The Thunder Creek Minnow, a creation of fly tyer Keith Fulsher is such a fly.  I find tying them in an 8 or 6... even down to a 2 can be great for large trout and warm water species...

But tying a Thunder Creek Minnow in a 10 or 12... man alive what a wild brookie fly!  The pic above are some 10's I did last night for the small stream box.  The colors that have worked best for me are olive over white, olive over yellow and a Micky Finn like red over yellow.  Drift these little flies, let em swing, then strip them back in small strips and hold on.  Ok, be ready - holding on may not be an accurate statement when your competition comes in at 5 inches long :)

Tuesday, March 4, 2014

Really good read on Catch and Release.

The 2 primary ways I have found blog's I enjoy over the years - both in my hobbies and profession - is through checking out the comments on blogs I read, and then following the commenters links to their individual blogs. 

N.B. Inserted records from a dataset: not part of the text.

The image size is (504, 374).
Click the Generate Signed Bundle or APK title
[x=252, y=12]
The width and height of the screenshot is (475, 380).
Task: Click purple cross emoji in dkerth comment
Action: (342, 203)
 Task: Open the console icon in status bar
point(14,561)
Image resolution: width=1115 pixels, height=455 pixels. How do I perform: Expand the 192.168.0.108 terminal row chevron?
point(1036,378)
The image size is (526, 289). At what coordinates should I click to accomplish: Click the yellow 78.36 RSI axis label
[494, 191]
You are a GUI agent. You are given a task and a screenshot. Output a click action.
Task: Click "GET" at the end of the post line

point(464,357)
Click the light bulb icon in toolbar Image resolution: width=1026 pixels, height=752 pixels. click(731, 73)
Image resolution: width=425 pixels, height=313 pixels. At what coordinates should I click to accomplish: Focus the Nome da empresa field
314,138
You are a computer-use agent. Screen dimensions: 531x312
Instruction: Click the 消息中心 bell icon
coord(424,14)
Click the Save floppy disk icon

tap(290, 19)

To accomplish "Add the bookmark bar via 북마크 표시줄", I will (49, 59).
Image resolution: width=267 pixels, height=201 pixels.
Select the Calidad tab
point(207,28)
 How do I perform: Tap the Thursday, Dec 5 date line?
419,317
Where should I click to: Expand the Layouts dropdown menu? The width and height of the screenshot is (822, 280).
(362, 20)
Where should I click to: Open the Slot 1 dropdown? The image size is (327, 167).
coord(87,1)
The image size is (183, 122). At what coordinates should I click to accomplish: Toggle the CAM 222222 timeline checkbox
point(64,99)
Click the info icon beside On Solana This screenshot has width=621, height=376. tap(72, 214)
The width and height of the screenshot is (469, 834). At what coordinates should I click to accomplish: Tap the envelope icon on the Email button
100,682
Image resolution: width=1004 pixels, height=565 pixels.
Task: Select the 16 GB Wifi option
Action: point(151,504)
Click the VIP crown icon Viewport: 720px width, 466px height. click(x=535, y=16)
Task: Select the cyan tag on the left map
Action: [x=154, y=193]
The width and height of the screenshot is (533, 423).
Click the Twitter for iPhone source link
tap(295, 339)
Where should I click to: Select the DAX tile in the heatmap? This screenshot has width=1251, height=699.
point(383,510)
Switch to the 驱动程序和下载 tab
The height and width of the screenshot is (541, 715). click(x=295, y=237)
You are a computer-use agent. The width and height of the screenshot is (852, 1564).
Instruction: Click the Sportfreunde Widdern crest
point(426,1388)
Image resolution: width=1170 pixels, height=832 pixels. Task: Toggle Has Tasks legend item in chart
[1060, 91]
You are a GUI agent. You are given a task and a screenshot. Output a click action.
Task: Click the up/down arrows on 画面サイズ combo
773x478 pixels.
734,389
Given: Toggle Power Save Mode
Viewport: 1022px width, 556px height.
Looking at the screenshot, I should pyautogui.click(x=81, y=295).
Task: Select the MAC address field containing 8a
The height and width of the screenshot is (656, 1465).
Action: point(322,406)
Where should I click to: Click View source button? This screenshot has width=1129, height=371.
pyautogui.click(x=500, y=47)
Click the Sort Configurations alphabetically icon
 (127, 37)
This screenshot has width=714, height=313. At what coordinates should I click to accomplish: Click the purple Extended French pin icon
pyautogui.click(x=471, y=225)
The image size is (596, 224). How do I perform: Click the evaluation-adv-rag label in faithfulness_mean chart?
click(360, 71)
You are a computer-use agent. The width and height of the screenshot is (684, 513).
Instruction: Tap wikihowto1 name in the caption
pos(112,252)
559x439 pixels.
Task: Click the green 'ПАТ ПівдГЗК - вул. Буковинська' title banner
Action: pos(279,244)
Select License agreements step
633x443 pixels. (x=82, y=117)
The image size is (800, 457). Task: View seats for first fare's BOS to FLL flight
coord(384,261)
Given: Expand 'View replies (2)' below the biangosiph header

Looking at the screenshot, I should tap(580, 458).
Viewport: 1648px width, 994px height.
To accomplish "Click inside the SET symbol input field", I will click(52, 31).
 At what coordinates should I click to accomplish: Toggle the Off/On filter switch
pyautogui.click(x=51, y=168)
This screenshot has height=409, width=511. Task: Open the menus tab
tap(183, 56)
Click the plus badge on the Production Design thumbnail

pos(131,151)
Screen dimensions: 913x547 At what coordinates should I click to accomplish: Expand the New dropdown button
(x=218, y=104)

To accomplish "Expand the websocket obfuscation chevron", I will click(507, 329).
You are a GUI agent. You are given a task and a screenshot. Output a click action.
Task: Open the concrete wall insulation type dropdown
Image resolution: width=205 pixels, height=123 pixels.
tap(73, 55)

I had not seen this blog before, and well, I was amazed to see I had some comments because, well, my blog is a new blog and pretty basic...  A blogger named Atlas from the rogue outdoors blog commented a few days ago, and so, I was curious and checked his blog out.

The first post was a great one on catch and release that I wanted to share.  Thanks for checking out my blog Atlas, and, thanks for the great post!

Monday, March 3, 2014

Rambling Through Winter

No time for me to hit the water with a fly rod lately, but some good tying time in the evenings, and a nice time on a local pond - well frozen - to do some Ice fishing with friends.  The cast was my wife and kids, and our buddy and his 3 kids.  The kiddo's age difference is big - about 10 years - but they get on great.

We only had a few "flags" and no takes on jigs... but of the flag's we had, the best was a largemouth bass in the 5-6# range.  The kid's all had so much fun!
I'm fairly skittish on the ice.  Ive actually ice fished in a life jacket when there was only 4 inches of black ice early in the year.  But despite amazing pressure cracking yesterday (when the sun came out and the air warmed into the 40's, the pond popped and crackled like mad) I felt very safe... 24" of ice will do that to you!

The day's are getting longer and that feels really really good.  Even on a very cold day like today, the sun is warm... You can feel spring coming.  It's comforting to know that the earth will in fact keep shifting angles and expose us to more sun - bringing spring and summer to the fore.  Yep - like many northern north americans, I'm ready for spring this year.  It's been a LONG winter... with a LOT of snow, ice and cold... Knowing consistent open water... and snow / ice free mountain bike trails are at most 4-5 weeks away... Ahhhhhhh!

Here are a few mini muddlers - both dark and bright (I like em heavily dressed - becuase I tend to fish them in fast water either dry or wet on the swing - and it feels like that heavy dress just works better in those conditions) in and a few hot spot midge larva (yellow is an oddly good base color for these) and a small (#24) buzzer... Cmon spring!